Complaint alleges ‘culture of hostility’ toward migrants in El Paso immigration court

An El Paso immigration court is the site of a “culture of hostility and contempt” toward immigrants, according to a complaint filed Wednesday by a group of immigration attorneys.

The American Immigration Council and the American Immigration Lawyers Association filed a joint complaint with the U.S. Department of Justice alleging that judges at the El Paso Service Processing Center court have “notably high rates of denial” and a pattern of abuse and hostility toward immigrants whose cases come before them.

{mosads}According to the complaint, the court granted fewer than 4 percent of asylum cases between fiscal years 2013 and 2017, a fraction of the 35 percent that are approved nationally.

The attorneys claim in the complaint that the court has a number of rules that violate immigrants’ rights to due process, including limits on evidence that can be presented.

The complaint also alleges that judges have repeatedly made inappropriate comments toward immigrants, including one example of a judge referring to the court as “the bye-bye place.”

“You know your client is going bye-bye, right?” the judge told a lawyer, according to the complaint.

Kathryn Shepherd, national advocacy counsel for the American Immigration Council’s Immigration Justice Campaign, is one of the complaint’s authors. Shepherd told CNN that the court “feels like the Wild West in terms of the immigration system.”
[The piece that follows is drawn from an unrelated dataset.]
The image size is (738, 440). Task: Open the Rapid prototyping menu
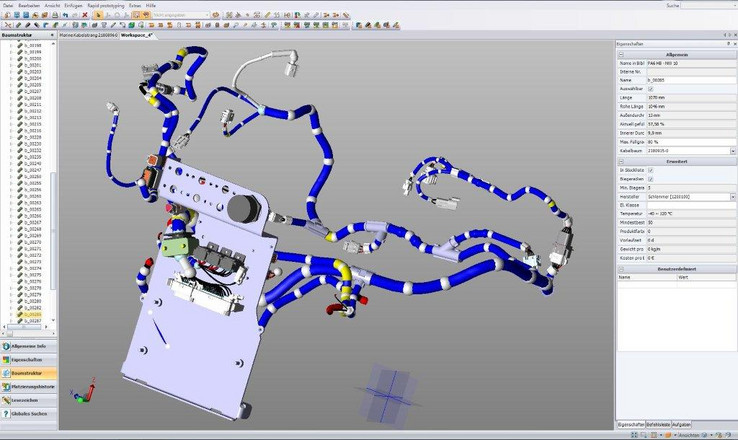(x=106, y=5)
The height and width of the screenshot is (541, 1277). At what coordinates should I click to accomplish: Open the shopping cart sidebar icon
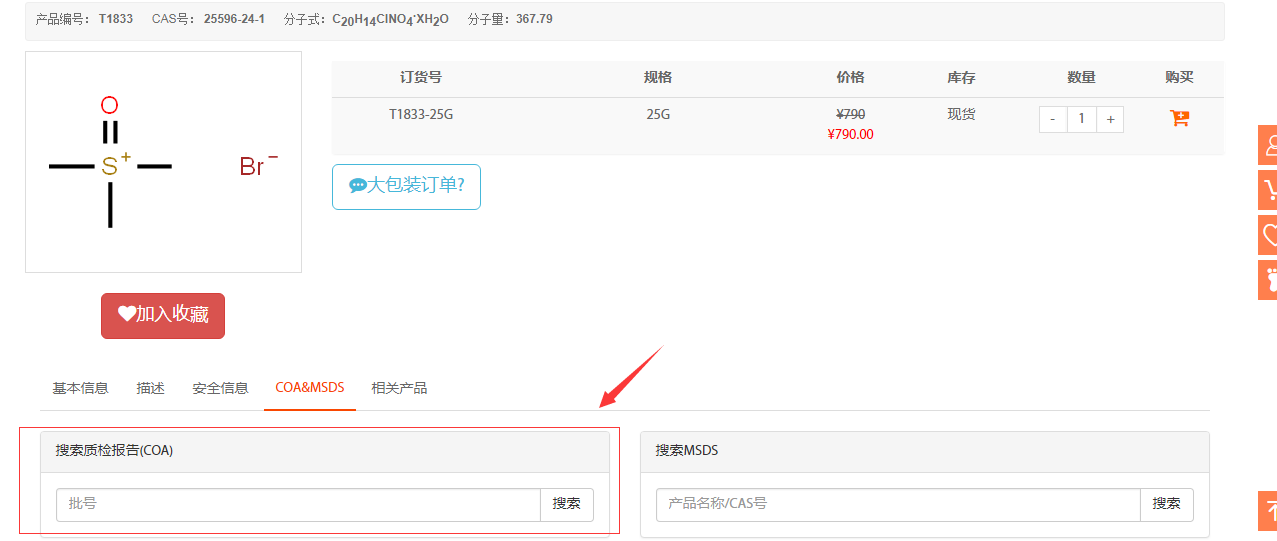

“There’s so little oversight,” she said. “No one is talking about how bad it is.”

Shepherd told the Associated Press that the court also bars lawyers from representing their clients by phone.

“This is just barely scratching the surface of the devastating impact of this toxic court because we will never know how many lives have been ruined or harmed as the result of this court’s practices,” she told the AP.

The Hill has reached out to the Justice Department, the DOJ Executive Office for Immigration Review, Immigration and Customs Enforcement, and the American Immigration Council. The Executive Office for Immigration Review, which oversees immigration courts, declined to comment on the allegations to both the AP and CNN.

The complaint is not a lawsuit, and the authors are asking the Justice Department’s oversight body to investigate the court, according to the Associated Press.

The complaint comes amid short-staffing in immigration courts and a massive backlog of cases nationwide. It was also reported earlier this year that immigration judges are leaving their roles because of President Trump’s policies.

Trump has recently backtracked on threats to shut down the southern border amid what officials are calling a “breaking point” of illegal border crossings, with an “unprecedented” number of migrants, many of whom are seeking asylum, crossing the border in El Paso and at other locations.